» **Textteil**

»»

Foto: JORGE TORRES/ EPA-EFE/ REX/ Shutterstock

Blutige Proteste in Nicaragua Revolte gegen das Machthaber-Ehepaar

Im sozialistischen Nicaragua treibt eine geplante Rentenreform Jung und Alt auf die Straße. Die Wut der Menschen sitzt tiefer - und richtet sich gegen Präsident Ortega und seine Frau und Stellvertreterin, Rosario Murillo.

Erst waren es nur die Rentner, die gegen die geplante Kürzung ihrer Pensionen auf die Straße gingen. Das war am Mittwoch. Einen Tag später schlossen sich die Studenten in Managua an. Jugendliche und Bauern, Kirche und Arbeitgeberverband folgten.

Binnen vier Tagen hat der Protest ganz Nicaragua erreicht. In Managua, Masaya, León und Estelí - überall verbarrikadieren Demonstranten Straßen, zünden Regierungsgebäude an, plündern Bürgermeisterämter.

Der autoritäre Präsident Daniel Ortega reagiert mit Härte auf die Unzufriedenheit und Wut, schickte erst die Polizei ins Gefecht, die mit Tränengas und Gummigeschossen gegen die Demonstranten vorging. Am Wochenende setzte Ortega zur Verstärkung das Militär in Marsch, das nach Berichten von Augenzeugen vielerorts scharf auf die Demonstranten schoss. Zudem sind sandinistische Schlägertrupps auf den Straßen unterwegs und greifen ihrerseits Demonstranten und Journalisten an. Die Regierung behauptet, die Demonstranten würden aus dem Ausland angeheuert und bezahlt, um "das Bild Nicaraguas zu zerstören".

««

» **Datenteil**
»»

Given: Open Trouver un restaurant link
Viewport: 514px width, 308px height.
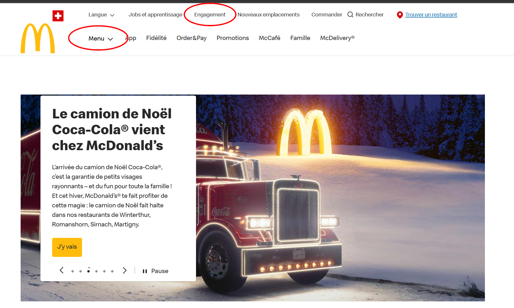Looking at the screenshot, I should pos(431,15).
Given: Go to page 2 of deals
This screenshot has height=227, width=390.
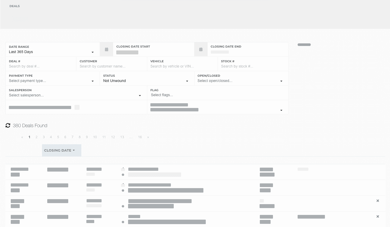Looking at the screenshot, I should click(36, 137).
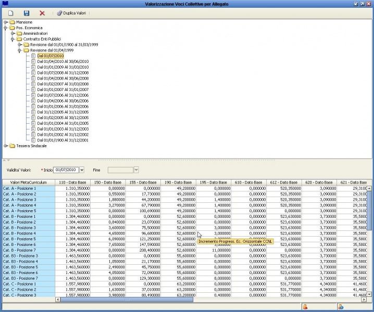Collapse the Contratto Enti Pubblici node
Image resolution: width=374 pixels, height=312 pixels.
(13, 39)
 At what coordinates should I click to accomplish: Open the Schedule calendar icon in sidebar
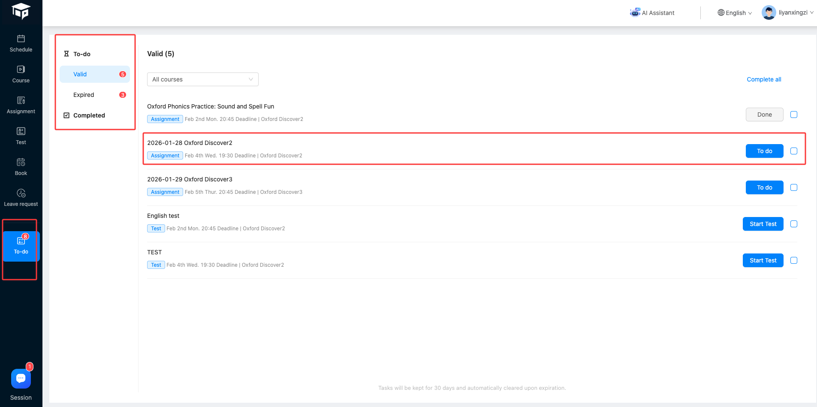click(x=21, y=39)
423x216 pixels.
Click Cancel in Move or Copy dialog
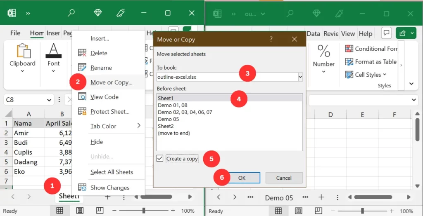(284, 178)
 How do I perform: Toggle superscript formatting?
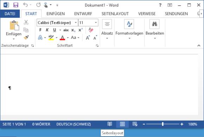(81, 30)
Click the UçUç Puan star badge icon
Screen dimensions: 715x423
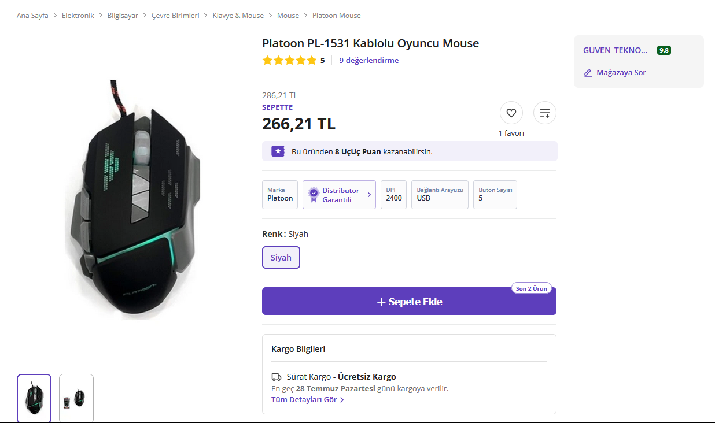pyautogui.click(x=278, y=151)

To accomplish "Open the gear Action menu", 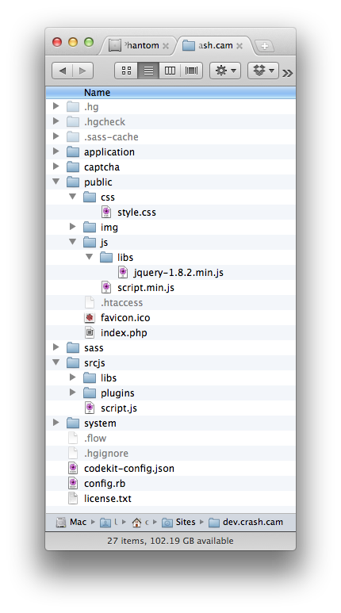I will pos(225,71).
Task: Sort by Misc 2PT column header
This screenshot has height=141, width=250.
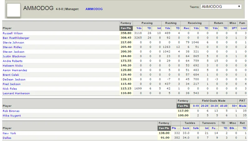Action: [x=234, y=28]
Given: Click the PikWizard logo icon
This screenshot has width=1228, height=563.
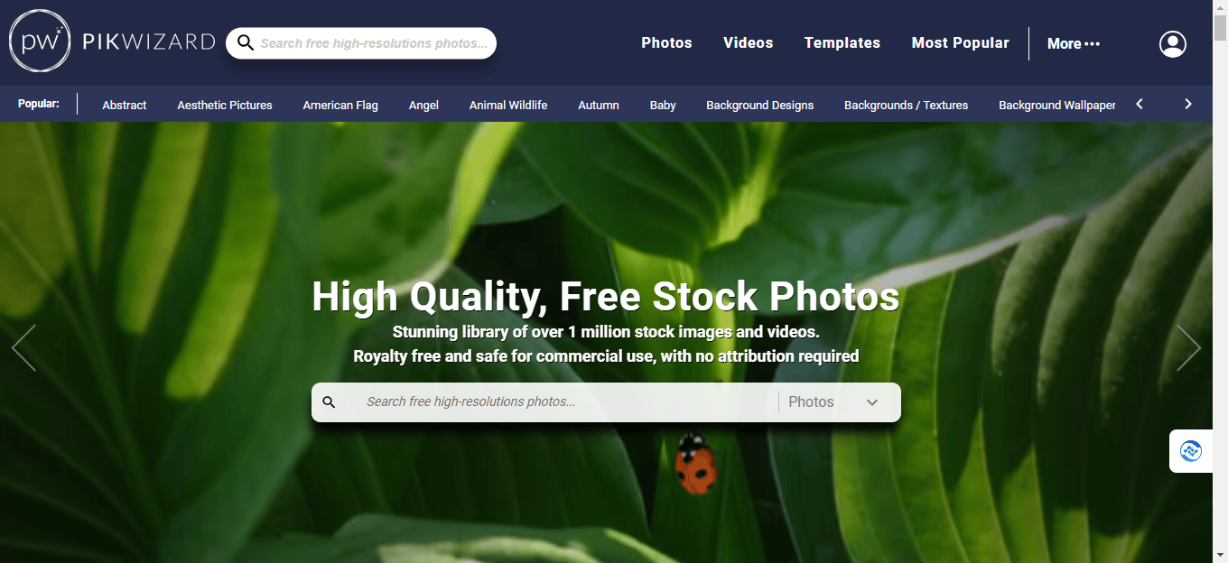Looking at the screenshot, I should pyautogui.click(x=41, y=41).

««

» **Aufgabe**
Beantworte zum Artikel oben über die Proteste in Nicaragua diese Fragen:
1. Wer ging als Erstes gegen die geplante Kürzung der Pensionen auf die Straße?
2. In welchen Städten verbarrikadieren Demonstranten laut Artikel Straßen?
3. Was behauptet die Regierung über die Demonstranten?

» **Erwartete Antwort**
1. Die Rentner, und zwar am Mittwoch.
2. In Managua, Masaya, León und Estelí.
3. Die Demonstranten würden aus dem Ausland angeheuert und bezahlt, um „das Bild Nicaraguas zu zerstören“.